Larry Lessig should really stop speaking to the press. He routinely says things as bafflingly ridiculous as this. https://www.newyorker.com/magazine/2023/10/09/they-studied-dishonesty-was-their-work-a-lie “Trust me” is one of the biggest red flags you can ever utter.
All these Ariely stories remind me of the Innovator’s Dilemma guy, Clayton Christensen. He has his whole story about milkshakes, doing a job for truckers that has been told and retold in varying watts, and doesn’t seem to be based on reality. Nobody’s ever called him out for it. All of these behavioralists who consult seem to me to be myth makers.
Completely unrelated, I used to work alongside several pathological liars (either 2 or 4, depending on definitions; all 4 were liars), and you get to know the tells really really well. No story is ever told the same way twice even to the same person. When questioned, the teller comes up with an entirely different explanation instead of ever admitting the thing didn’t happen.
Listen, I was once friends with Mike Daisey.

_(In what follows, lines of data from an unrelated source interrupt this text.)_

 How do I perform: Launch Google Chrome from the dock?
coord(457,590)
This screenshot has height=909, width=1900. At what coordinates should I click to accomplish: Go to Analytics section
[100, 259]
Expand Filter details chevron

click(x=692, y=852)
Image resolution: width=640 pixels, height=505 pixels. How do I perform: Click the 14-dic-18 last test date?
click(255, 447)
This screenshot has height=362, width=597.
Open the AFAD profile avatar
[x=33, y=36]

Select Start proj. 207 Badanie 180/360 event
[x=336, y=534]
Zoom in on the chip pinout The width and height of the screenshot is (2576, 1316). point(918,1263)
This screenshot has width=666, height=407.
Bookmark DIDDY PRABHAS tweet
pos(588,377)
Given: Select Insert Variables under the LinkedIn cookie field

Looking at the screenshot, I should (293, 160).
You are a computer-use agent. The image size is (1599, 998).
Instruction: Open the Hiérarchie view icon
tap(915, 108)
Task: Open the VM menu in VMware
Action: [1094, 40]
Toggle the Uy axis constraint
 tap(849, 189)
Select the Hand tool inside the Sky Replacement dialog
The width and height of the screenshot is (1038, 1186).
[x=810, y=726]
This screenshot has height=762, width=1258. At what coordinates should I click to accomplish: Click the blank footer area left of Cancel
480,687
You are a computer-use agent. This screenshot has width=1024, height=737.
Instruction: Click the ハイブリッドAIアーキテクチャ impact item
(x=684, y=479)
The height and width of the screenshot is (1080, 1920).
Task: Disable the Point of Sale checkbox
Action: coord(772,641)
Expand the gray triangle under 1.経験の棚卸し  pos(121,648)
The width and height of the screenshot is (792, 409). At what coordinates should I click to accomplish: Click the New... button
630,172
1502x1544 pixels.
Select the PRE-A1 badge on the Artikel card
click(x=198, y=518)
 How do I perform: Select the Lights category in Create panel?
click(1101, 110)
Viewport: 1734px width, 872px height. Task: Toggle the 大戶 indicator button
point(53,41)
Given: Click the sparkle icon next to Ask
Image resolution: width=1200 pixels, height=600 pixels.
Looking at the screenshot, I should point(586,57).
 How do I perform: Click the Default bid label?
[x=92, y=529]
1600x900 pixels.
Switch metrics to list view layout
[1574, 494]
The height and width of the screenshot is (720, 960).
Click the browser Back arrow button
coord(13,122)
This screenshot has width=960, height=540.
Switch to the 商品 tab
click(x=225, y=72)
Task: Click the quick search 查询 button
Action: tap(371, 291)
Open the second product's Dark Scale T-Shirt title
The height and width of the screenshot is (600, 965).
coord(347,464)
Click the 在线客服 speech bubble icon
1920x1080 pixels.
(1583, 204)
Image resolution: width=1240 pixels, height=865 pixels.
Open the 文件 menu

When shit came out, I was not “No, despite all evidence, Mike is absolutely an honest person,” because, you know, he was not. (In fact, when he started talking about Chinese manufacturing, I had a distinct whiff of ordure.)
One of the most remarkable things to me about all these studies that turn out to have misused data, etc., is that most researchers apparently keep incredibly poor records; there's no audit history for changes; Excel is somehow the gold standard. I guess that's true in business, but I somehow thought there would be university, journal, and professional standards that required very specific one-way archiving of data, etc.
@glennf FYI, check out the RSE movement, Research Software Engineer(s|ing) an attempt to make research software and data more controlled. Too much software used in research is used once, then lost when it comes time to review. Or researchers leave an organisation and the data is orphaned.

@mattw @glennf

Even in industry, there are a lot of "researchers" who build prototype systems in unsustainable, irreproducible ways and then move on to the next new shiny without investing in reproducible builds, testing, or instrumentation,

leaving UX, QA, reliability and maintenance engineers to wonder "how did this ever work?"

@trochee @glennf True enough. IT is a bit ripe for abuse. Too expensive to do properly when starting up, then 5 years later your company accounts are still done from an Excel spreadsheet that’s “too hard” to replace with something else.